A rejection sampling function:

rej <- function(n = 10000) {
    val <- double(n)
    for (i in 1:n) {
        repeat {
            x <- rcauchy(1, 0.475, 0.2)
            y <- runif(1, 0, dcauchy(x, 0.475, 0.2))
            if (log(y) <= lf2(x) - lf2m) break
        }
        val[i] <- x
    }
    val
}
theta2_rej <- ru(10000)

Again, the density estimate matches the target density:

d <- density(theta2_rej)
plot(d$x, d$y / max(d$y), type = "l",
     xlab = expression(theta[1]), ylab = "")
lines(tt + mu, exp((sapply(tt + mu, lf2) - lf2m)), col = "red")

d. Sampling from the Conditional Distribution of \(\theta_1\)

The conditional distribution \(\psi_1|\theta_2\) is Gamma with exponent \(n+1\) and rate \(\sum y_i \exp\{\theta_2 x_i\} + 1/1000\).

A sample of \(\theta_1 = 1/\psi_1\) values from this conditional distribution, given the values of \(\theta_2\) obtained from the RU sampler of its marginal distribution, is generated by

theta1 <- 1/rgamma(length(theta2), length(x) + 1,
                   rate = sapply(theta2,
                                 function(t) sum(y * exp(t * x)) + 1 / 1000))

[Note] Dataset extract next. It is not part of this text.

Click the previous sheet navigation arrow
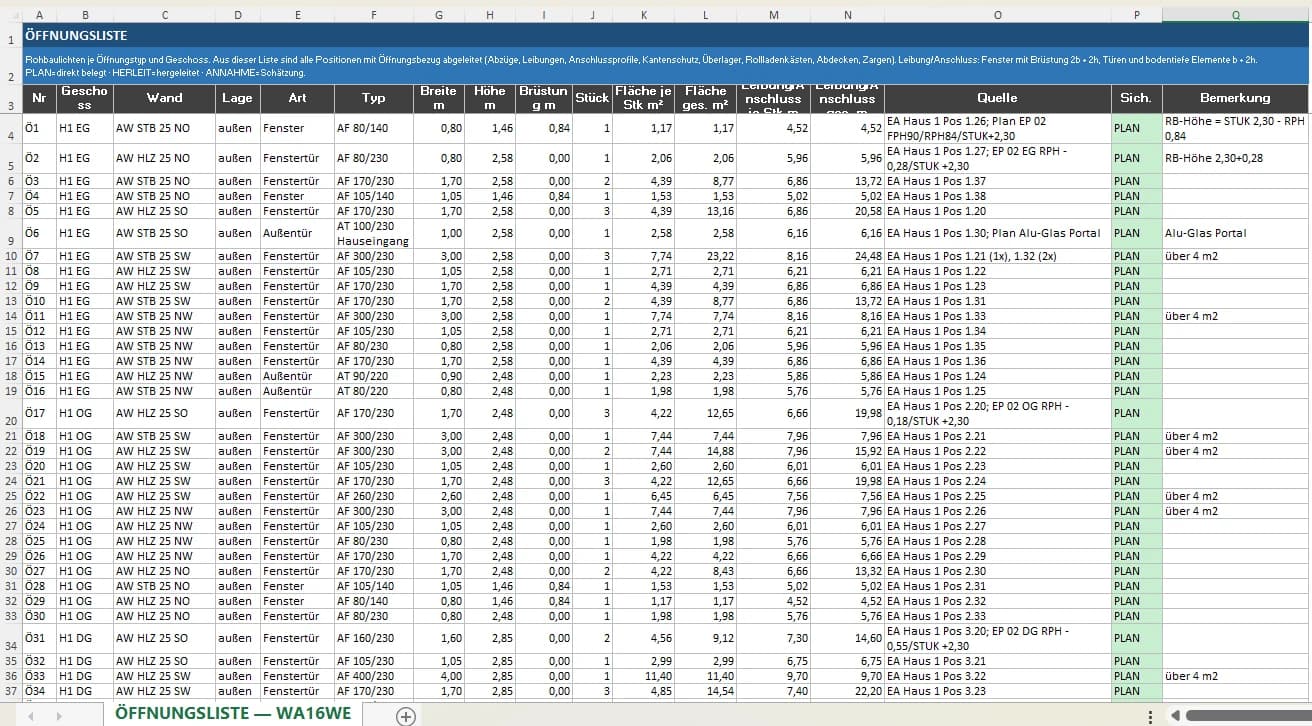1312x726 pixels. click(x=30, y=716)
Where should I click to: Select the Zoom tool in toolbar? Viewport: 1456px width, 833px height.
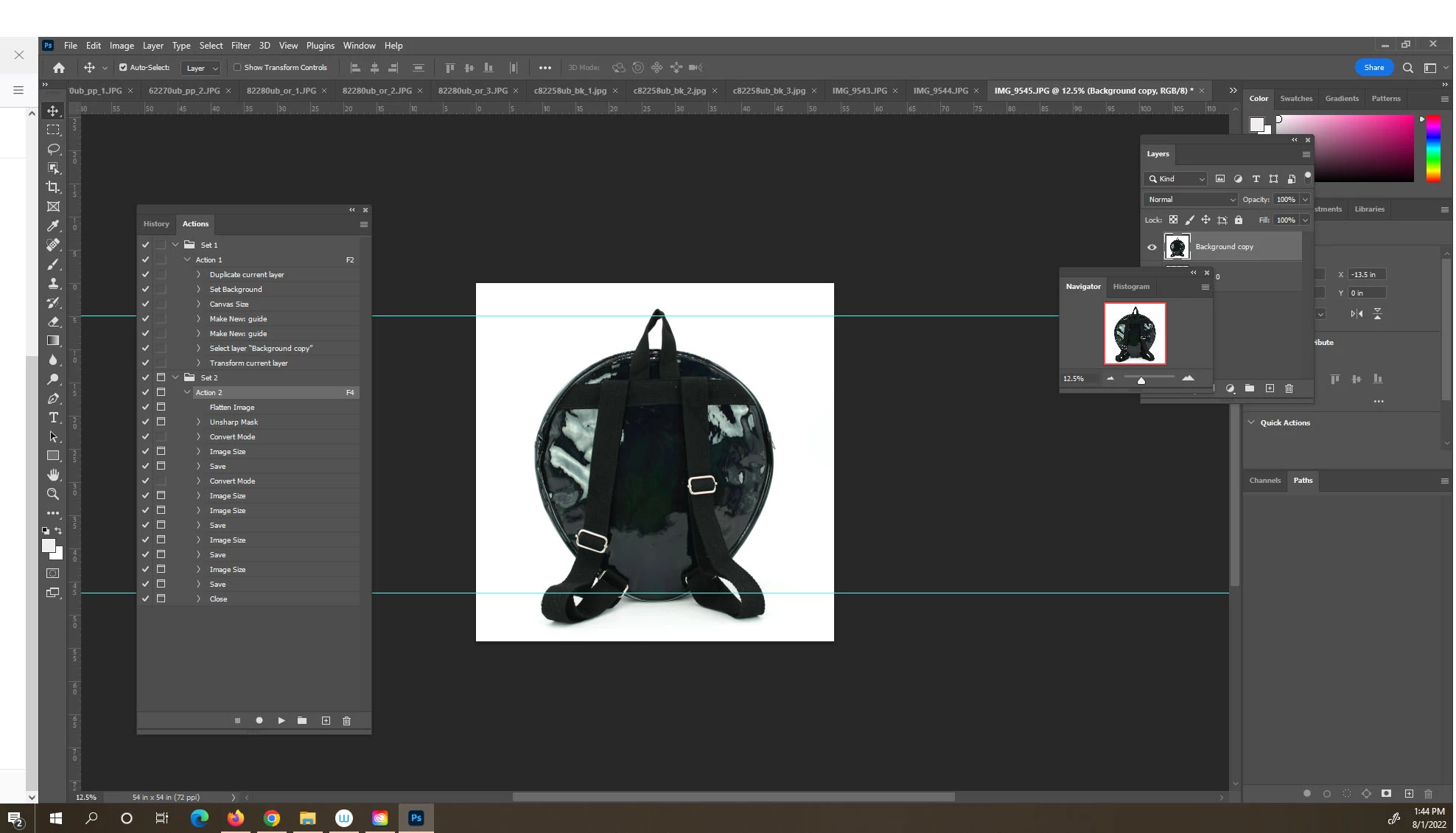[53, 494]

e. Estimating Posterior Moments

The estimated posterior means, variances, and covariance are computed by

mean(theta1)
## [1] 58.3533

mean(theta2)
## [1] 0.4767836

var(cbind(theta1, theta2))
##            theta1     theta2
## theta1 228.712894 0.41564799
## theta2   0.415648 0.03000078

The mean of \(\theta_1\) could be estimated more accurately using Rao-Blackwellization based on its inverse Gamma full conditional distribution.

Standard errors for the means are given by

sd(theta1) / sqrt(length(theta1))
## [1] 0.1512326

sd(theta2) / sqrt(length(theta2))
## [1] 0.001732073

and asymptotic standard errors for the variances and covariance by

sd((theta1 - mean(theta1))^2) / sqrt(length(theta1))
## [1] 4.921078

sd((theta2 - mean(theta2))^2) / sqrt(length(theta2))
## [1] 0.0004088139

sd((theta1 - mean(theta1)) * (theta2 - mean(theta2))) / sqrt(length(theta1))
## [1] 0.02898866

A plot of the estimated marginal density of \(\theta_1\) using a density estimate:

plot(density(theta1),
     main = expression(paste(bold("Marginal Density of "), theta[1])))

Marginal density estimates for \(\theta_1\) can be computed more accurately using Rao-Blackwellization.